[Task goal] Reproduce only what runs from the line containing "You are a GUI" to the line containing "Given: Open 设置 for 选宿舍 row" in the records below, inclusive. Keep it exact, and keep the pictures out.

[Task data]

# # # #

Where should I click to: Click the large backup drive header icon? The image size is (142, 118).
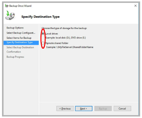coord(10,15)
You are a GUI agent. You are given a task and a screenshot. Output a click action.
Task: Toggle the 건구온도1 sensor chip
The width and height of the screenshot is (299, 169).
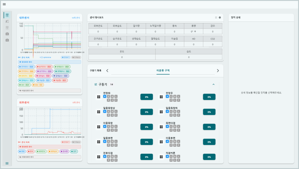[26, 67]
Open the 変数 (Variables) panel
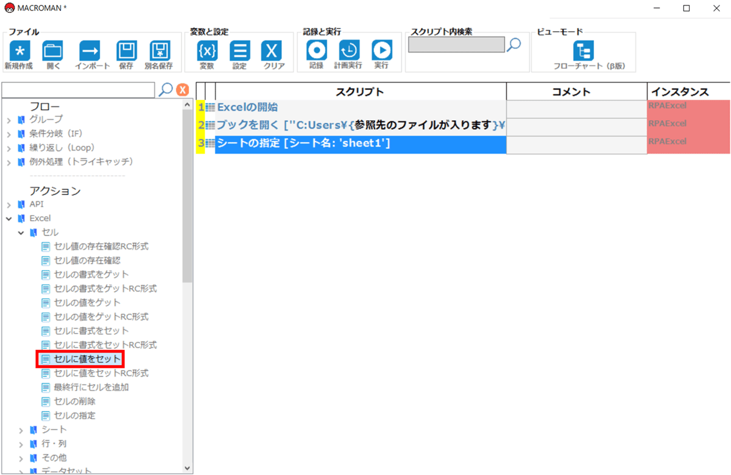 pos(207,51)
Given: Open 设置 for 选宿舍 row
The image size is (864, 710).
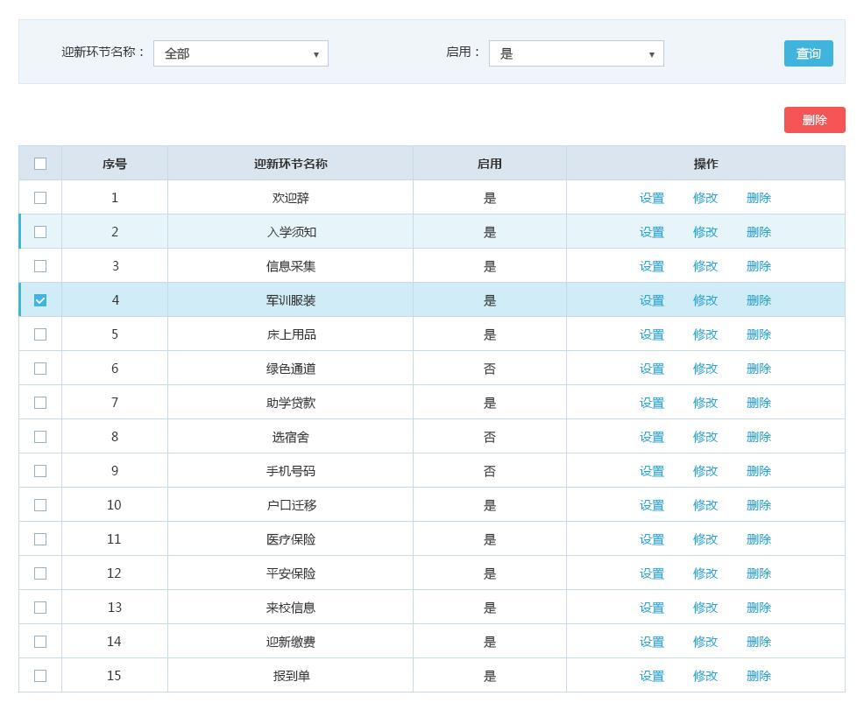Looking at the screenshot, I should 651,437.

# # # #

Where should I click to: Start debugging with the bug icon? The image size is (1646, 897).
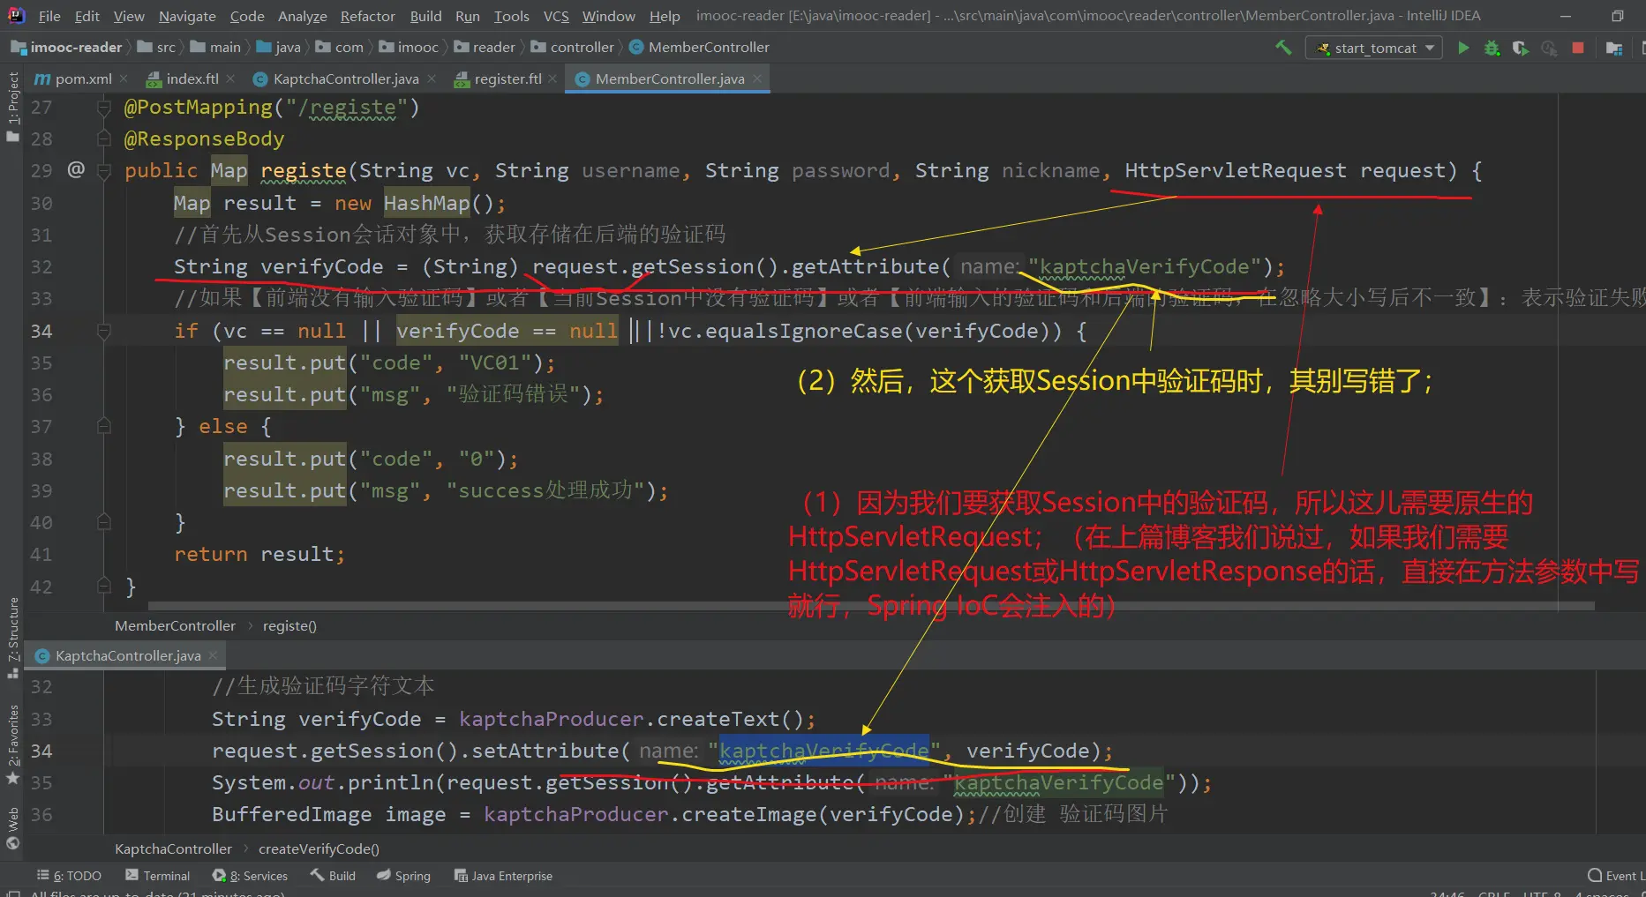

# # # #

[Answer to the exercise]
You are a GUI agent. You are given a task and a screenshot. Output a click action.
Task: Toggle the 건구온도1 sensor chip
The width and height of the screenshot is (299, 169).
[26, 67]
Open the 変数 (Variables) panel
 pos(207,51)
Given: Open 设置 for 选宿舍 row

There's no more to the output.